Fiscalité internationale et européenne : jurisprudence du Conseil d'Etat et de la Cour de justice pour la période allant du 15 février au 15 mars 2025

Fiscalité internationale et européenne : jurisprudence du Conseil d'Etat et de la Cour de justice pour la période allant du 15 février au 15 mars 2025

 

Ce qu'il faut retenir : 

Le Conseil d’Etat a jugé que le délai spécial d’un an applicable sur le fondement de l'article R*196-1 du Livre des procédures fiscales pour réclamer contre une retenue à la source méconnait le principe d'égalité. Usant son pouvoir d’injonction, il a donné un délai de trois mois au Ministre pour prendre les mesures permettant de mettre fin à cette illégalité (CE, 8e et 3e ch., 16 février 2026, n°500909).

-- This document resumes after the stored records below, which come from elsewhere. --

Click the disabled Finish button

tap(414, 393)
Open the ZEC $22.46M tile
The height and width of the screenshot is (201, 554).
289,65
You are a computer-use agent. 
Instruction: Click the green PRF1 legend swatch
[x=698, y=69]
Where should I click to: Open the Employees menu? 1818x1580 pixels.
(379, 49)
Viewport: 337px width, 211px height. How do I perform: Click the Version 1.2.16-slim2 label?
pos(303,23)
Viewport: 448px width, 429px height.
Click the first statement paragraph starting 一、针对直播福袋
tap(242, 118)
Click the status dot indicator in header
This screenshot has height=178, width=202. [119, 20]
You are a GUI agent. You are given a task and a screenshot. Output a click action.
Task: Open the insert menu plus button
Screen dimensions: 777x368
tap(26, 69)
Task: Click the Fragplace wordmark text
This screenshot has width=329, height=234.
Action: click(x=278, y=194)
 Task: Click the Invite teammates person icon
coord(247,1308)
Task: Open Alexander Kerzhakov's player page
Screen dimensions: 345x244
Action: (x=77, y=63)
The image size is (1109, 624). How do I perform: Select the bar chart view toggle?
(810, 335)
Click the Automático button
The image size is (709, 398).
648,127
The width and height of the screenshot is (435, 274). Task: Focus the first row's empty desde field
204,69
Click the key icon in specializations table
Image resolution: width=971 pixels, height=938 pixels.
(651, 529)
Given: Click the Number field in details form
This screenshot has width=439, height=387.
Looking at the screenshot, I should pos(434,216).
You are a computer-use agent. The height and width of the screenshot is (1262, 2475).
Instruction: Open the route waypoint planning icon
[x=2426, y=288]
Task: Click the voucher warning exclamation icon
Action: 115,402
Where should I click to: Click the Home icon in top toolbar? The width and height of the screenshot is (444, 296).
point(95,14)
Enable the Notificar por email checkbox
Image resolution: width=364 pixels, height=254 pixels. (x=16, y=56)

La Cour de justice a parallèlement rendu deux arrêts relatifs à la portée fiscale des libertés européennes de circulation et un arrêt concernant la directive « intérêts-redevances ».

Pour approfondir : 

La décision rendue par le Conseil d’Etat est motivée comme suit : « il résulte des dispositions de l'article R. 196-1 du livre des procédures fiscales (…) que les contribuables soumis à des retenues à la source ou prélèvements ne présentant pas le caractère d'un simple acompte d'une cotisation d'impôt sur le revenu ou d'impôt sur les sociétés doivent, pour contester ces impositions, former leur réclamation dans le délai prévu au b de la seconde partie de cet article, sans pouvoir bénéficier du délai prévu aux a et b de la première partie. En soumettant ces réclamations à un tel délai spécial, d'une durée inférieure à celui prévu par la première partie de cet article pour les réclamations portant sur d'autres impôts frappant des revenus de même nature, les dispositions du b de la seconde partie de l'article R. 196-1 du livre des procédures fiscales instituent, entre des contribuables qui sont placés, au regard de leur objet, dans une situation identique, une différence de traitement qui n'est pas en rapport avec cet objet ni justifiée par un motif d'intérêt général. Par suite, M. A... est fondé à soutenir que ces dispositions méconnaissent, dans cette mesure, le principe d'égalité ».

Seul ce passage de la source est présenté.